People often ask me, “Why did you write a book?” If they are friends who know me well, I will often mischievously reply, “I did it for the party.” And there’s a grain of truth to that response. As months go by, there have been more celebrations. Who knew the ancillary benefit to all that hard work would be enjoying the fruits of your labors with friends?
It started simply enough with a family get together in August just before I launched Any Color but Beige. My large and loving family went out of its way to host a surprise barbeque complete with a heartfelt toast from my brother Jimmy, an endless buffet of homemade Italian and American specialties, and many desserts. They marked the occasion with a present meant to represent all the hard work I’d done: a framed pen and ink drawing of black and red dance shoes, just like the one that appears on the book’s cover. Their pride was palpable, and I felt like I had just been handed the Pulitzer Prize.

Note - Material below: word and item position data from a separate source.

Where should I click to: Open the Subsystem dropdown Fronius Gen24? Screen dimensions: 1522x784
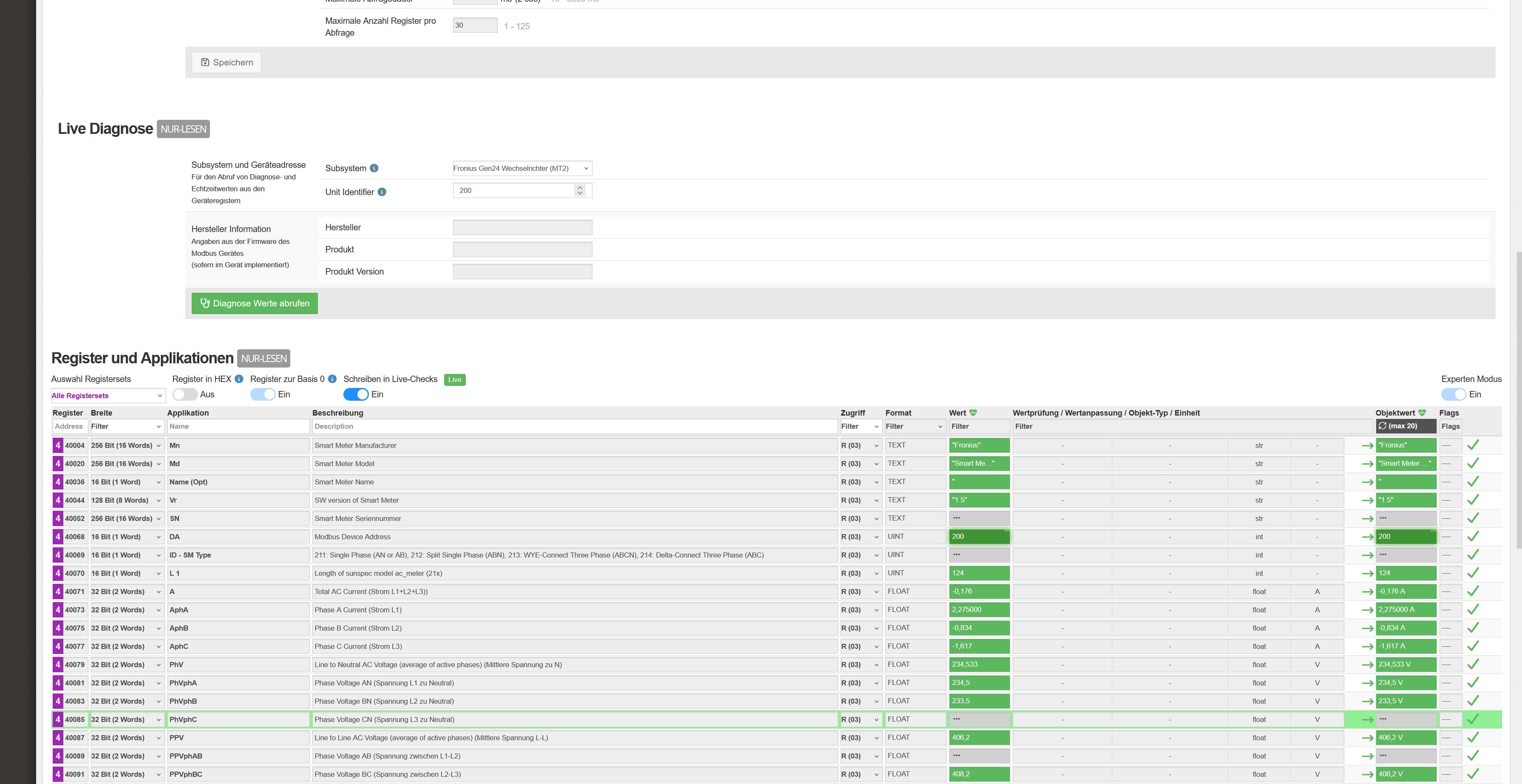pyautogui.click(x=522, y=168)
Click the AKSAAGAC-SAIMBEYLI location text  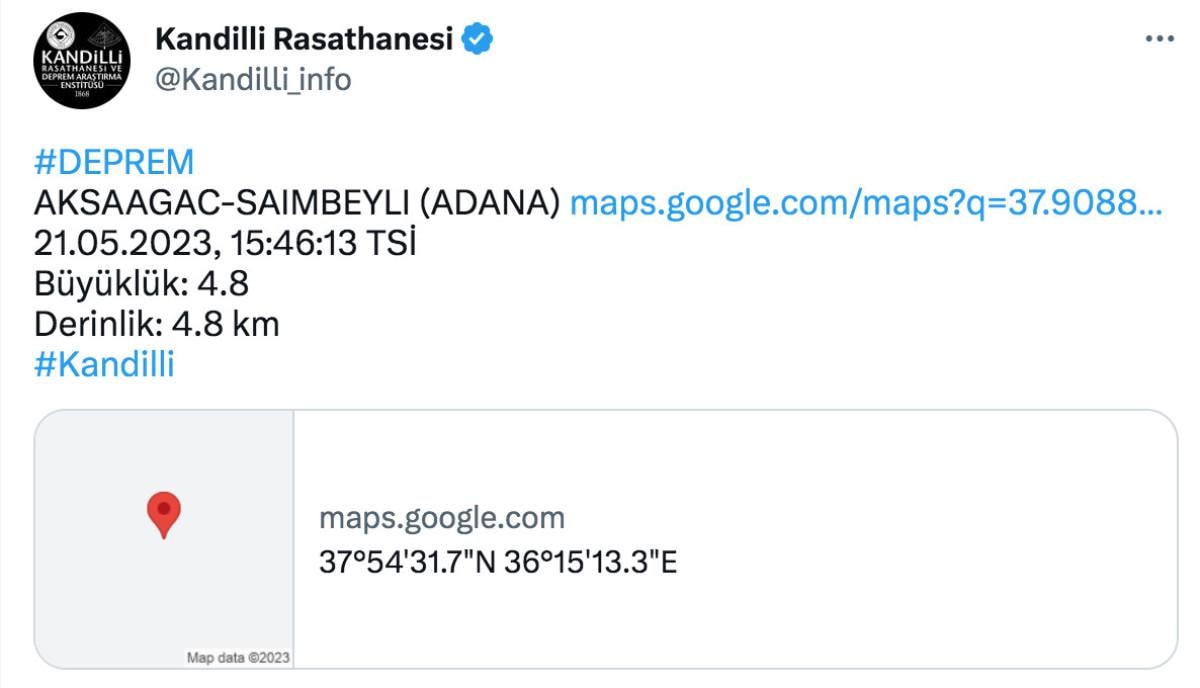221,203
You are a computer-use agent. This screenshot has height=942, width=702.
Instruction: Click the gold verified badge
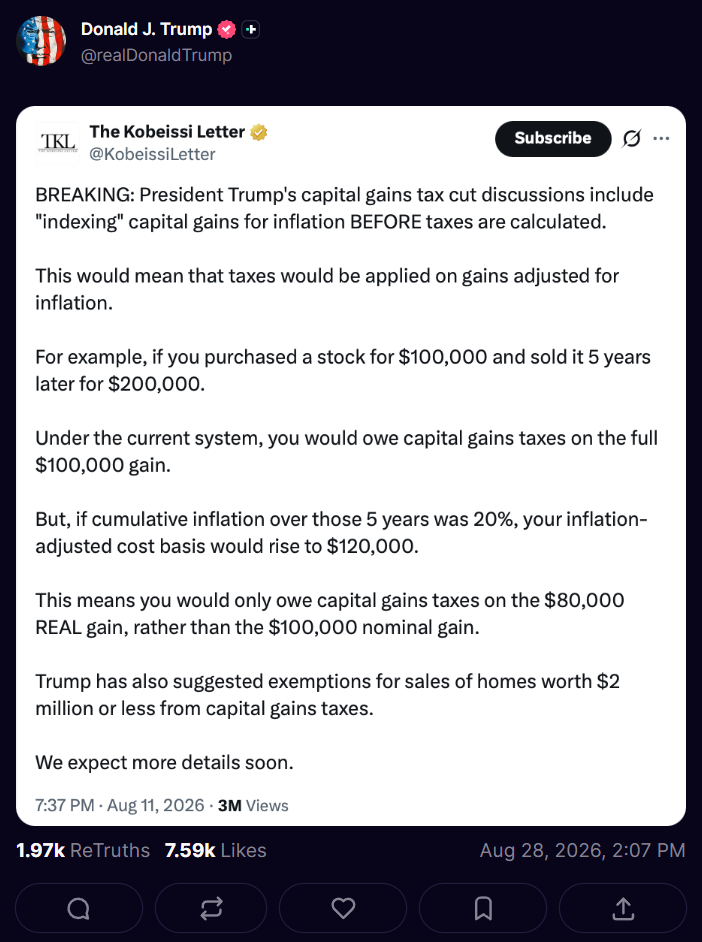coord(259,132)
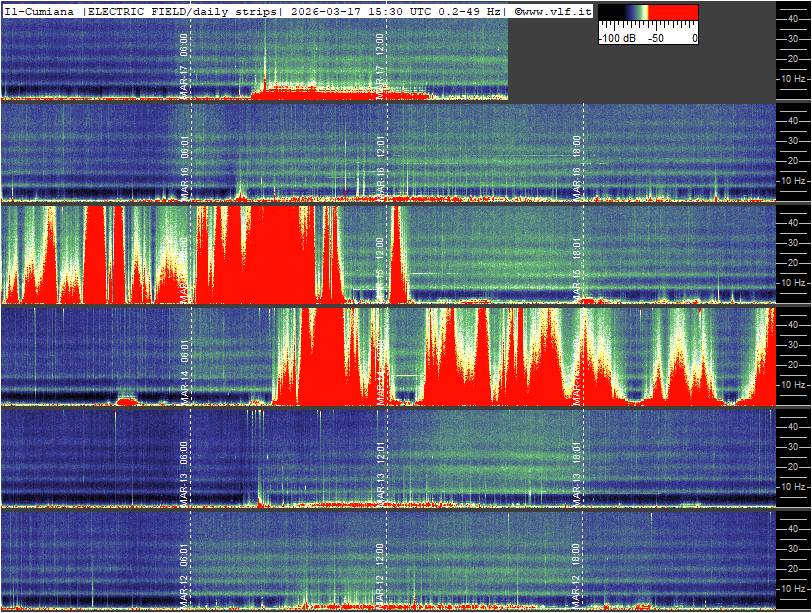Screen dimensions: 812x613
Task: Select the MAR 16 18:00 time marker
Action: coord(576,164)
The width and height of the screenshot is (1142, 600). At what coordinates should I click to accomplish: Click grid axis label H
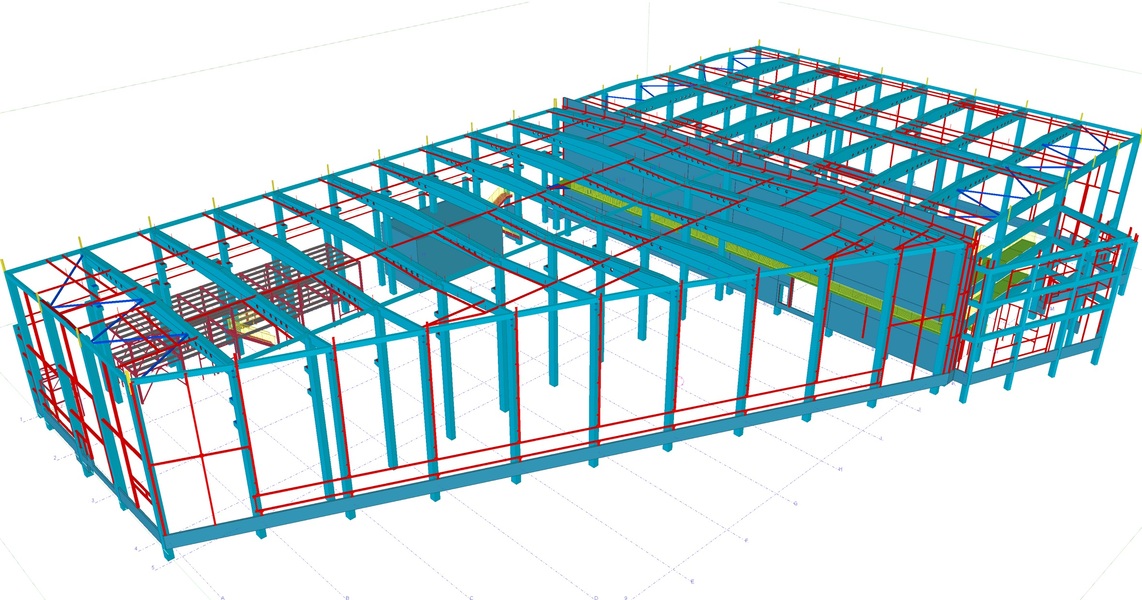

Further fetes included a couple of Girls’ Nights In (GNI), hosted by friends in two places so different from one another in geography – America and Africa – and yet so similar in the comfortable familiarity of female friendship.
At the first one, I partied with Judy and her friends in the wilds of a Wisconsin, so starkly beautiful in its winter’s dress that it
took my breath away. Inside we moved between kitchen and living room, eating, drinking and talking. Judy had blown up an old high-school picture and used it as a buffet centerpiece. Bowls of brightly colored M&Ms added just the right amount of color to the event as did my colorful “tales told out of school” about Judy. (See Destination: Chicago in the book for their significance.)
The second party had the lush green landscape of suburban Johannesburg as a backdrop. Julie had ordered bright yellow helium balloons and tied them to the mailbox ensuring that no one missed the house. We congregated in the kitchen, chatting and eating and were about to move from the kitchen to the living room when Julie asked me to leave the room for a second.
From the next room I had heard a gasp and wondered what had happened? Had someone spotted a scorpion or snake? I didn’t have to wait long before they called me back into the kitchen and I saw the most amazing the sight. Leana, another Café Girlfriend, had made a cake in the shape of a book – my book. It was a carrot cake and everything, from the colorful book cover to the beautifully fashioned dance shoes was edible. I didn’t want to cut it, but cut it and enjoy it we did.
After the cake, it was time for me to talk about the book. I could have done a reading but the setting in both cases didn’t lend itself to that; it was much too informal. And so I told the “back story” about how the book came to be. And I also talked about each of my respective hosts’ role in the book. (You can find more about Judy in Chapter 3 and Julie in Chapter 25 of the book.)
Like the American Café Girls, the African girls had lots of questions and lots of stories of their own to share. Some things are universal, and it looks like Café Girlfriends are the same the world over. We’re all united by our shared experiences in life and in love. And Any Color but Beige is chock full such experiences it seems we can all relate to.
The conversation and the wine flowed freely, and everyone was reluctant to call it a night until we all agreed that we would somehow, somewhere meet again to continue our stories. At both parties, some of the girls were meeting for the first time so we ended up not only celebrating the book but also friendships old and new. I said in an earlier post that to be successful in this self-publishing business you not only have to be talented you have to be lucky. The excitement, enthusiasm and thoughtfulness of my family and friends have showed me just how lucky I am. As for the rest, it’s just icing on the cake.